The framework, developed through 18 months of negotiations, divides the state into 19 regions which together will share 60% of the settlement money. Decisions about how to spend that money will be made by governing boards made up of public officials from governments in the region. Another 20% will go directly to individual local governments, which can decide to spend that money on their own or to channel it to their county or designated region for projects that help a wider area.
Ten percent would go to an infrastructure fund to to help regions hit hard by the opioid epidemic develop treatment and recovery services.
The remaining 10 percent would go to the attorney general’s office to address issues of statewide interest, such as helping to develop a workforce to work with people who are addicted to opioids and prevention and education programs.
“Our commitment today is toward healing, towards helping communities across our state do better and treat this disorder,” Weiser said at a press conference with representatives from county and city governments.
Logan County Commissioner Byron Pelton said rural Colorado has been affected disproportionately by substance abuse but lacks the resources that cities have to help treat people addicted to opioids.
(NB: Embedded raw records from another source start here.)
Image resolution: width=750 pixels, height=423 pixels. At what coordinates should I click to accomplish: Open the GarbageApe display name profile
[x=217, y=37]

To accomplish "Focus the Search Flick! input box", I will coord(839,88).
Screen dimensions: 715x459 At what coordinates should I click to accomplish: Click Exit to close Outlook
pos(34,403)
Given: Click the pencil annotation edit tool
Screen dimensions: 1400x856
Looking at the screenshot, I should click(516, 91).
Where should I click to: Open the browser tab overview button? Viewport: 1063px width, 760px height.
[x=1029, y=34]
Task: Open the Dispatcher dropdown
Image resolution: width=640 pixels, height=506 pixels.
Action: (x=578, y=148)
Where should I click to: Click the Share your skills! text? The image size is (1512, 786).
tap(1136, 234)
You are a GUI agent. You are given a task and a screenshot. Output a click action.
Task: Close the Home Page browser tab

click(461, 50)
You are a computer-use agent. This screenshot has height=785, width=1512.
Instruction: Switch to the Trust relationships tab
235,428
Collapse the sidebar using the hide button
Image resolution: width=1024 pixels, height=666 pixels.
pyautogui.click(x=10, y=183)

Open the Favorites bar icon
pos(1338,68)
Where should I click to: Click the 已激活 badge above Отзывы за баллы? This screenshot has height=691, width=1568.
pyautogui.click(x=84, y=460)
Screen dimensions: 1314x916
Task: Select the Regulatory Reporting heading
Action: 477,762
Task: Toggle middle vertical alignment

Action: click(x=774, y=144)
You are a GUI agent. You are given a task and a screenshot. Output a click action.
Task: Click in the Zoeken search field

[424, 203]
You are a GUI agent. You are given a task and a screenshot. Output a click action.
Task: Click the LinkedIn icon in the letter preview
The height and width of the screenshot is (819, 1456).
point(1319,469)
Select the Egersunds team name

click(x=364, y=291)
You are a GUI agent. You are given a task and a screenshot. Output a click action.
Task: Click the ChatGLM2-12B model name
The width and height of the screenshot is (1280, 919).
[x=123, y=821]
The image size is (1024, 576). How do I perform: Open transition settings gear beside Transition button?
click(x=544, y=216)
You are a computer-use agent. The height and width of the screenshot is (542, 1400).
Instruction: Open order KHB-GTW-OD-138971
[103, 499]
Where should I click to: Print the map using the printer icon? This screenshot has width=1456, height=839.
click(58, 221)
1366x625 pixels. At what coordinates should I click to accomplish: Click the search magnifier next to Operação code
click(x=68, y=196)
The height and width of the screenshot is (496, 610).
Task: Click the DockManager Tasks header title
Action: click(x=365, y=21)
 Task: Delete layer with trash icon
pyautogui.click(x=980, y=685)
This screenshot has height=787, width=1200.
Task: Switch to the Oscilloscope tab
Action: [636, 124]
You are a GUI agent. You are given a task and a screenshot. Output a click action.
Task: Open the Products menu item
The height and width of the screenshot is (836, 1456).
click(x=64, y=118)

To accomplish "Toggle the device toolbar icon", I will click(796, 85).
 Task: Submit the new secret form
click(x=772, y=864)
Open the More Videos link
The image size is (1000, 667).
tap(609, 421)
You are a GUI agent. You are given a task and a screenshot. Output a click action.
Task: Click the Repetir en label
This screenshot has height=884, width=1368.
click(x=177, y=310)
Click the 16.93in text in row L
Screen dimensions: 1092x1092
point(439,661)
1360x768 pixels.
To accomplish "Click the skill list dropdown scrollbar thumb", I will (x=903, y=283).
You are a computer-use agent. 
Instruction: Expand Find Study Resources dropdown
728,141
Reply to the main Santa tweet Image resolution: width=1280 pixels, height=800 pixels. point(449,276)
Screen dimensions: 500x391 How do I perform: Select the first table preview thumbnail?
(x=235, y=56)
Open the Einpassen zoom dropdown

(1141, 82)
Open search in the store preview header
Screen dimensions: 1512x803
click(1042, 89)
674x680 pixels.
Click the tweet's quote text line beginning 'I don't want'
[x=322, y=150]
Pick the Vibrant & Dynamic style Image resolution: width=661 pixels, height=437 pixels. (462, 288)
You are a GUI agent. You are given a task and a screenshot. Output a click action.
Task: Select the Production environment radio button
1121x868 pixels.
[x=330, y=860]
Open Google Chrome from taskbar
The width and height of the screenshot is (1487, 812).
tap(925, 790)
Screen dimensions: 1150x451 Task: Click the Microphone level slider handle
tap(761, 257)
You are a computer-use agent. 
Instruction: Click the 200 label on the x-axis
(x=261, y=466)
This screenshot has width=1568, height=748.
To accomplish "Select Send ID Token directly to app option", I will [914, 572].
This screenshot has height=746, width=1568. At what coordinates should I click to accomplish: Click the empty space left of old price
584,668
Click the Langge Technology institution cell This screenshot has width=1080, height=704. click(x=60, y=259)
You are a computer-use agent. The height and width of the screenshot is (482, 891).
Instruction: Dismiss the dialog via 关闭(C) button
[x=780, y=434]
His county has also struggled to deal with the wider fallout from addiction, including the number of children who need to be removed from their parent’s care because of substance abuse.
The closest drug treatment facility to Logan County’s largest city, Sterling, is about 100 miles (160 kilometers) away in Greeley but the distance is even greater for some of the other nine counties in Colorado’s northeastern corner that are grouped with it as a region under the settlement framework. Pelton hopes the area’s share of the settlement money along with local and federal funding will make it possible to open two inpatient treatment centers in the vast but sparsely populated region.
Any city or county can receive a share of the settlement, whether or not they filed lawsuits related to the opioid crisis, as long as they agreed to the framework, the attorney general’s office said. The money must be spent on things to reduce the harm that has been caused by opioid addiction, including drug treatment, recovery and prevention, as well as addressing the impact addiction has had on the criminal justice system.